** AIM OF THE EXERCISE **
Every record below needs to be printed again exactly.

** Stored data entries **
>>>

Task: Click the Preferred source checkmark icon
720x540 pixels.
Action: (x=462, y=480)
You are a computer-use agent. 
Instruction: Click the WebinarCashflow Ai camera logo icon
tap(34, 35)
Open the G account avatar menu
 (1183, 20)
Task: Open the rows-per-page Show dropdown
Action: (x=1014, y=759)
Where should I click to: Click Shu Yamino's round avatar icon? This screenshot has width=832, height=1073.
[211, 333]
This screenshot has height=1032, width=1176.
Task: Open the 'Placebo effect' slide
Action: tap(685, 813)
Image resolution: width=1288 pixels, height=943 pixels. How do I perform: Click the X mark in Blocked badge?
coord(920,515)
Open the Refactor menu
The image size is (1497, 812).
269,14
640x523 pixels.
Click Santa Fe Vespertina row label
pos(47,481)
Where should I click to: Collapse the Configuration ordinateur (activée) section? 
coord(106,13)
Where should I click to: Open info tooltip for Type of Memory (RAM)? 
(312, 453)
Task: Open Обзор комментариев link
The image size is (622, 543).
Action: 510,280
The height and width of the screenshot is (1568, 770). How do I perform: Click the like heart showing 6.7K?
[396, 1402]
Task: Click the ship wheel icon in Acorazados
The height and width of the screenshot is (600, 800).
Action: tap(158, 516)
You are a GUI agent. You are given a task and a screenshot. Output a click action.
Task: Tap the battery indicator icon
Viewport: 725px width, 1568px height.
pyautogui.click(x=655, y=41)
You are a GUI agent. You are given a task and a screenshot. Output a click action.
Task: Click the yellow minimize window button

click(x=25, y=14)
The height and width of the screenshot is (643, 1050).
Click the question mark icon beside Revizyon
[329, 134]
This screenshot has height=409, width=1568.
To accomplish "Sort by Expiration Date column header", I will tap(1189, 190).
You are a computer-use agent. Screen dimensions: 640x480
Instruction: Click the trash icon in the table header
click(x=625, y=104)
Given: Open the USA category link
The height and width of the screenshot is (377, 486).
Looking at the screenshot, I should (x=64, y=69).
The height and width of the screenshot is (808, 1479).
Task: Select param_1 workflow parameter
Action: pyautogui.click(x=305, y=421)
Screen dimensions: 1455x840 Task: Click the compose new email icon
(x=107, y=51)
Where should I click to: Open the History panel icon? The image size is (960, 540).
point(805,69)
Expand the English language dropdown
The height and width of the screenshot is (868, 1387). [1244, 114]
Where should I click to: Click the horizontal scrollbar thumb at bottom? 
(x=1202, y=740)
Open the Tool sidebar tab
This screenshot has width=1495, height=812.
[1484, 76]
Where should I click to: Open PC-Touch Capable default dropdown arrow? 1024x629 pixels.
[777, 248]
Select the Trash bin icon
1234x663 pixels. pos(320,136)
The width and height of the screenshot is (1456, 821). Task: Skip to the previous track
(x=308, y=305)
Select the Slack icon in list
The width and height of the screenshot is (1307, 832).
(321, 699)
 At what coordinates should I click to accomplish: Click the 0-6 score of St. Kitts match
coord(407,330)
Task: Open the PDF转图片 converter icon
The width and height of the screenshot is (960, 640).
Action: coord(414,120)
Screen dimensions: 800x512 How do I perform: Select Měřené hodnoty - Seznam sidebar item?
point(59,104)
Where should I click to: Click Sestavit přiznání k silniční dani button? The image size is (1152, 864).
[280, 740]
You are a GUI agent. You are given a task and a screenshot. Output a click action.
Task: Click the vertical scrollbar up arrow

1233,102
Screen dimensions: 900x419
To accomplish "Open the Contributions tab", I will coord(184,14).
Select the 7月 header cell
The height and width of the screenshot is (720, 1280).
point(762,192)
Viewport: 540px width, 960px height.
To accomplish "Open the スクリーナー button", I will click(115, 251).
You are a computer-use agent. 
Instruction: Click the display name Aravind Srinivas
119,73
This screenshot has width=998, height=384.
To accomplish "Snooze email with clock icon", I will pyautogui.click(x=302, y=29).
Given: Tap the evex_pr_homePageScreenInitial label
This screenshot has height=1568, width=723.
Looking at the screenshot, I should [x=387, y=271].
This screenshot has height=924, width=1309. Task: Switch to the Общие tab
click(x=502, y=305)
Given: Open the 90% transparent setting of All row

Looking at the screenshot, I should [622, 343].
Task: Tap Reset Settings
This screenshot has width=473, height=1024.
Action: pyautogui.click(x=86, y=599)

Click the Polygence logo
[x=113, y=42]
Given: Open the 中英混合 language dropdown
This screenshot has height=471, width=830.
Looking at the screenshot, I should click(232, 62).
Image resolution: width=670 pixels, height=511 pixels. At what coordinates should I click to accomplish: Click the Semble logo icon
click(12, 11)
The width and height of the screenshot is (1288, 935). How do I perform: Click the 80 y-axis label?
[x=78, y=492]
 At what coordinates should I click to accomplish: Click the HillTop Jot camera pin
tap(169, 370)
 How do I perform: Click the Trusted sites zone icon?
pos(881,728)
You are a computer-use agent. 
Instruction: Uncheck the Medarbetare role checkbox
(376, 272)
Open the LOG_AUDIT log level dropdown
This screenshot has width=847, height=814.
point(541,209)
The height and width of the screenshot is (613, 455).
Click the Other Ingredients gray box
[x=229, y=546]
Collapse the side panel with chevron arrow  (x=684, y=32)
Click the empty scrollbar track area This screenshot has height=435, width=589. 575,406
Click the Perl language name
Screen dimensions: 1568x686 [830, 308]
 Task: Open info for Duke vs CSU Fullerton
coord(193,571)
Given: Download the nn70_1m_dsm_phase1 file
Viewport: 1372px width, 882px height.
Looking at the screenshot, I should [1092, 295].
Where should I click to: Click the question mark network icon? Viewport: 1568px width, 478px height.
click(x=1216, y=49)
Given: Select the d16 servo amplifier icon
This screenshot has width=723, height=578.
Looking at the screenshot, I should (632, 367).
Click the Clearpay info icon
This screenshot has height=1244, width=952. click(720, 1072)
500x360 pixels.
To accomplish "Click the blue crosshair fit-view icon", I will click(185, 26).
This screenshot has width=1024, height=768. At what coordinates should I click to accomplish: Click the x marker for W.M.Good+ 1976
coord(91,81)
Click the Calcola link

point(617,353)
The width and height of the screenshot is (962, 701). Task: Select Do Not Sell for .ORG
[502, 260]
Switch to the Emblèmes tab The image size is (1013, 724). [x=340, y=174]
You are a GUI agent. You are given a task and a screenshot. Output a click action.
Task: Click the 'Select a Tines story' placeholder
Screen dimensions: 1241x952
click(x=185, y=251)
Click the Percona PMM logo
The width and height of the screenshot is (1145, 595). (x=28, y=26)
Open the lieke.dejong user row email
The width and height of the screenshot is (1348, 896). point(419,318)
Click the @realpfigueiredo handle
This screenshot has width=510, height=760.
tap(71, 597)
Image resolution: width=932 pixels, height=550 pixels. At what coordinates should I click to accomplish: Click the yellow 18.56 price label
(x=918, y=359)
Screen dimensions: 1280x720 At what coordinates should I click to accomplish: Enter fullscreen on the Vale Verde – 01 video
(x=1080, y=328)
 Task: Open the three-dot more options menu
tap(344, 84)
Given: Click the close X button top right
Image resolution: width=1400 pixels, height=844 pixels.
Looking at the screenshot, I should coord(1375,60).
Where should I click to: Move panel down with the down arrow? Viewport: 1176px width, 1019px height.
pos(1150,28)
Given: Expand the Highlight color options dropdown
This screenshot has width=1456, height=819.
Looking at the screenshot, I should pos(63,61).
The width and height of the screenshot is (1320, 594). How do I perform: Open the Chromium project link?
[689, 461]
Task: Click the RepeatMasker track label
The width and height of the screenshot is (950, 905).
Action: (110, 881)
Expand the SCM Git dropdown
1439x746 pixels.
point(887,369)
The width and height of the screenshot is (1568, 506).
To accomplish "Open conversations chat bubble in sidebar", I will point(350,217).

<<<

** ANSWER BELOW **
Task: Click the Preferred source checkmark icon
720x540 pixels.
Action: (x=462, y=480)
You are a computer-use agent. 
Instruction: Click the WebinarCashflow Ai camera logo icon
tap(34, 35)
Open the G account avatar menu
 (1183, 20)
Task: Open the rows-per-page Show dropdown
Action: (x=1014, y=759)
Where should I click to: Click Shu Yamino's round avatar icon? This screenshot has width=832, height=1073.
[211, 333]
This screenshot has height=1032, width=1176.
Task: Open the 'Placebo effect' slide
Action: tap(685, 813)
Image resolution: width=1288 pixels, height=943 pixels. How do I perform: Click the X mark in Blocked badge?
coord(920,515)
Open the Refactor menu
The image size is (1497, 812).
269,14
640x523 pixels.
Click Santa Fe Vespertina row label
pos(47,481)
Where should I click to: Collapse the Configuration ordinateur (activée) section? 
coord(106,13)
Where should I click to: Open info tooltip for Type of Memory (RAM)? 
(312, 453)
Task: Open Обзор комментариев link
The image size is (622, 543).
Action: 510,280
The height and width of the screenshot is (1568, 770). How do I perform: Click the like heart showing 6.7K?
[396, 1402]
Task: Click the ship wheel icon in Acorazados
The height and width of the screenshot is (600, 800).
Action: tap(158, 516)
You are a GUI agent. You are given a task and a screenshot. Output a click action.
Task: Tap the battery indicator icon
Viewport: 725px width, 1568px height.
pyautogui.click(x=655, y=41)
You are a GUI agent. You are given a task and a screenshot. Output a click action.
Task: Click the yellow minimize window button

click(x=25, y=14)
The height and width of the screenshot is (643, 1050).
Click the question mark icon beside Revizyon
[329, 134]
This screenshot has height=409, width=1568.
To accomplish "Sort by Expiration Date column header", I will tap(1189, 190).
You are a computer-use agent. Screen dimensions: 640x480
Instruction: Click the trash icon in the table header
click(x=625, y=104)
Given: Open the USA category link
The height and width of the screenshot is (377, 486).
Looking at the screenshot, I should (x=64, y=69).
The height and width of the screenshot is (808, 1479).
Task: Select param_1 workflow parameter
Action: pyautogui.click(x=305, y=421)
Screen dimensions: 1455x840 Task: Click the compose new email icon
(x=107, y=51)
Where should I click to: Open the History panel icon? The image size is (960, 540).
point(805,69)
Expand the English language dropdown
The height and width of the screenshot is (868, 1387). [1244, 114]
Where should I click to: Click the horizontal scrollbar thumb at bottom? 
(x=1202, y=740)
Open the Tool sidebar tab
This screenshot has width=1495, height=812.
[1484, 76]
Where should I click to: Open PC-Touch Capable default dropdown arrow? 1024x629 pixels.
[777, 248]
Select the Trash bin icon
1234x663 pixels. pos(320,136)
The width and height of the screenshot is (1456, 821). Task: Skip to the previous track
(x=308, y=305)
Select the Slack icon in list
The width and height of the screenshot is (1307, 832).
(321, 699)
 At what coordinates should I click to accomplish: Click the 0-6 score of St. Kitts match
coord(407,330)
Task: Open the PDF转图片 converter icon
The width and height of the screenshot is (960, 640).
Action: coord(414,120)
Screen dimensions: 800x512 How do I perform: Select Měřené hodnoty - Seznam sidebar item?
point(59,104)
Where should I click to: Click Sestavit přiznání k silniční dani button? The image size is (1152, 864).
[280, 740]
You are a GUI agent. You are given a task and a screenshot. Output a click action.
Task: Click the vertical scrollbar up arrow

1233,102
Screen dimensions: 900x419
To accomplish "Open the Contributions tab", I will coord(184,14).
Select the 7月 header cell
The height and width of the screenshot is (720, 1280).
point(762,192)
Viewport: 540px width, 960px height.
To accomplish "Open the スクリーナー button", I will click(115, 251).
You are a computer-use agent. 
Instruction: Click the display name Aravind Srinivas
119,73
This screenshot has width=998, height=384.
To accomplish "Snooze email with clock icon", I will pyautogui.click(x=302, y=29).
Given: Tap the evex_pr_homePageScreenInitial label
This screenshot has height=1568, width=723.
Looking at the screenshot, I should [x=387, y=271].
This screenshot has height=924, width=1309. Task: Switch to the Общие tab
click(x=502, y=305)
Given: Open the 90% transparent setting of All row

Looking at the screenshot, I should [622, 343].
Task: Tap Reset Settings
This screenshot has width=473, height=1024.
Action: pyautogui.click(x=86, y=599)

Click the Polygence logo
[x=113, y=42]
Given: Open the 中英混合 language dropdown
This screenshot has height=471, width=830.
Looking at the screenshot, I should click(232, 62).
Image resolution: width=670 pixels, height=511 pixels. At what coordinates should I click to accomplish: Click the Semble logo icon
click(12, 11)
The width and height of the screenshot is (1288, 935). How do I perform: Click the 80 y-axis label?
[x=78, y=492]
 At what coordinates should I click to accomplish: Click the HillTop Jot camera pin
tap(169, 370)
 How do I perform: Click the Trusted sites zone icon?
pos(881,728)
You are a computer-use agent. 
Instruction: Uncheck the Medarbetare role checkbox
(376, 272)
Open the LOG_AUDIT log level dropdown
This screenshot has width=847, height=814.
point(541,209)
The height and width of the screenshot is (613, 455).
Click the Other Ingredients gray box
[x=229, y=546]
Collapse the side panel with chevron arrow  (x=684, y=32)
Click the empty scrollbar track area This screenshot has height=435, width=589. 575,406
Click the Perl language name
Screen dimensions: 1568x686 [830, 308]
 Task: Open info for Duke vs CSU Fullerton
coord(193,571)
Given: Download the nn70_1m_dsm_phase1 file
Viewport: 1372px width, 882px height.
Looking at the screenshot, I should [1092, 295].
Where should I click to: Click the question mark network icon? Viewport: 1568px width, 478px height.
click(x=1216, y=49)
Given: Select the d16 servo amplifier icon
This screenshot has width=723, height=578.
Looking at the screenshot, I should (632, 367).
Click the Clearpay info icon
This screenshot has height=1244, width=952. click(720, 1072)
500x360 pixels.
To accomplish "Click the blue crosshair fit-view icon", I will click(185, 26).
This screenshot has width=1024, height=768. At what coordinates should I click to accomplish: Click the x marker for W.M.Good+ 1976
coord(91,81)
Click the Calcola link

point(617,353)
The width and height of the screenshot is (962, 701). Task: Select Do Not Sell for .ORG
[502, 260]
Switch to the Emblèmes tab The image size is (1013, 724). [x=340, y=174]
You are a GUI agent. You are given a task and a screenshot. Output a click action.
Task: Click the 'Select a Tines story' placeholder
Screen dimensions: 1241x952
click(x=185, y=251)
Click the Percona PMM logo
The width and height of the screenshot is (1145, 595). (x=28, y=26)
Open the lieke.dejong user row email
The width and height of the screenshot is (1348, 896). point(419,318)
Click the @realpfigueiredo handle
This screenshot has width=510, height=760.
tap(71, 597)
Image resolution: width=932 pixels, height=550 pixels. At what coordinates should I click to accomplish: Click the yellow 18.56 price label
(x=918, y=359)
Screen dimensions: 1280x720 At what coordinates should I click to accomplish: Enter fullscreen on the Vale Verde – 01 video
(x=1080, y=328)
 Task: Open the three-dot more options menu
tap(344, 84)
Given: Click the close X button top right
Image resolution: width=1400 pixels, height=844 pixels.
Looking at the screenshot, I should coord(1375,60).
Where should I click to: Move panel down with the down arrow? Viewport: 1176px width, 1019px height.
pos(1150,28)
Given: Expand the Highlight color options dropdown
This screenshot has width=1456, height=819.
Looking at the screenshot, I should pos(63,61).
The width and height of the screenshot is (1320, 594). How do I perform: Open the Chromium project link?
[689, 461]
Task: Click the RepeatMasker track label
The width and height of the screenshot is (950, 905).
Action: (110, 881)
Expand the SCM Git dropdown
1439x746 pixels.
point(887,369)
The width and height of the screenshot is (1568, 506).
To accomplish "Open conversations chat bubble in sidebar", I will point(350,217).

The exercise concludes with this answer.